De lo jodida que está la práctica democrática española, de la degradación de sus instituciones, de la postración que sufre la Justicia, santo y seña de la calidad de una democracia digna de tal nombre, acabamos de tener esta semana una buena prueba con la revelación efectuada por María Peral en las páginas de El Mundo sobre la correspondencia mantenida por el intrépido juez de la Audiencia Nacional Baltasar Garzón y el presidente del Banco Santander, Emilio Botín, a propósito de 302.000 dólares de nada que el magistrado necesitaba para financiar unos coloquios por él mismo planteados en la Universidad de Nueva York, dinero que, naturalmente, obtuvo. Una idílica amistad entre el juezcampeador y su banquero, que empieza con un “querido Emilio” y termina, pago, arrobo y éxtasis mediante, con “un gran abrazo”. Y varias veces un elocuente “te agradezco la financiación”. Justicia corrompida y banca corruptora y vamos amarraditos los dos, espumas y terciopelo, yo con un recrujir de almidón y tú serio y altanero…
Escándalo sin paliativos, con la prueba del delito expuesta a público escrutinio. Cinco meses después de volver de Nueva York y ya reincorporado a la Audiencia Nacional, el juzgado del inmarcesible juez recibió una querella del difunto Rafael Pérez Escolar –flecos de las “cesiones de crédito”- contra Botín. No se abstuvo de intervenir y no la admitió a trámite. Hizo más: declaró que no tenía ninguna relación con el banquero. Mintió. La Sala de lo Penal de la Audiencia confirmó la inadmisión. Las preguntas corren cual caballos desbocados. ¿Fue la dádiva del Santander una forma de desactivar al juez? La técnica fue puesta en práctica con cierta regularidad en el pasado por la gran banca española. Por casi toda. Con la excusa de que el estipendio que reciben los magistrados es demasiado bajo para sus altos merecimientos, las entidades ofrecían discretamente a togada gente principal la posibilidad de dictar alguna que otra conferencia, por la que recibían un dinero que, por razones de incompatibilidad, no era declarado oficialmente, no obstante lo cual el juez de turno era obligado a firmar un recibo por las cantidades percibidas al solo objeto de dejar “constancia administrativa”. Es fácil colegir que esos recibos en manos del pagador de turno auguraban un buen pasar en caso de tropiezo judicial de mayor cuantía. Se trataba, se trata en el caso que nos ocupa, de una especie de póliza de seguro que ha surtido una eficacia impresionante, pues ha funcionado apenas cinco meses después de producido el siniestro.

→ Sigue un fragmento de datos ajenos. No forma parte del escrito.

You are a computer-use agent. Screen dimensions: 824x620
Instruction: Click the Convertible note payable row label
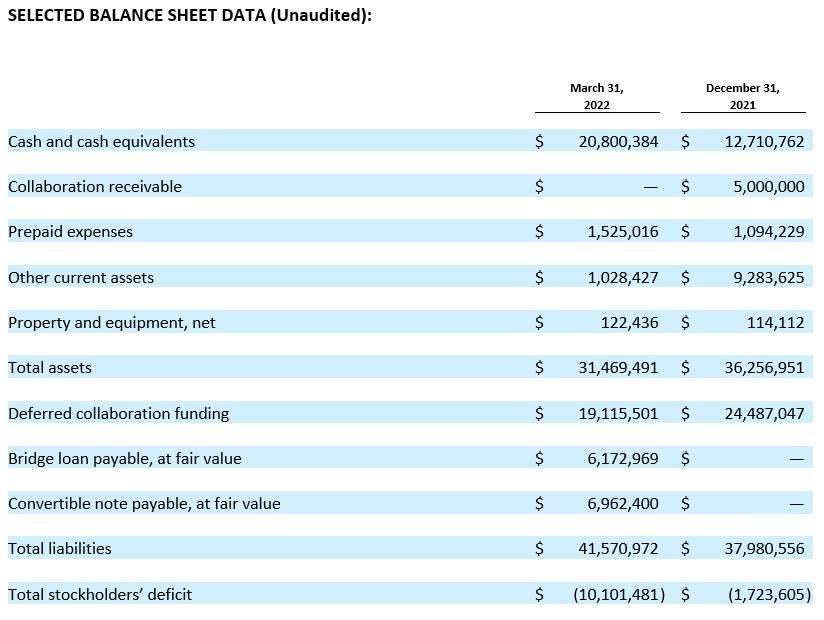coord(144,503)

Parece obvio que una sociedad democrática dotada de cierto pulso moral no debería permitir ni un minuto más la presencia del juez campeador en la Audiencia Nacional ni su pertenencia a la carrera judicial. Por pura higiene democrática. Las querellas internas de una clase política enferma seguirán, no obstante, sosteniendo al personaje por la peana. PP y PSOE lo han defendido y/o denigrado de acuerdo con sus particulares intereses temporales. Cuando el sujeto, en su infinita ambición, pretendía meter en la cárcel al mismísimo González por el caso GAL, el PP lo alababa como prototipo de magistrado virtuoso. Ahora que el personaje se aplica activamente a la tarea de dinamitar el cuarteado edificio de la derecha española a golpes de Gürtel, el PSOE lo jalea como paradigma del juez ejemplar. Otro tanto ocurre, en mimética traslación, con los grupos mediáticos afines. Véase, si no, la pintoresca defensa del tipo realizada el viernes por El País, columnita escondida en página par mediante: “Garzón dice que no recibió dinero del Santander”. En realidad, Prisa viene oficiando como cuidador de la fortuna del magistrado desde el momento en que, echando de la carrera a Javier Gómez de Liaño, Garzón Real rescató al difunto Polanco de las tinieblas del caso Sogecable.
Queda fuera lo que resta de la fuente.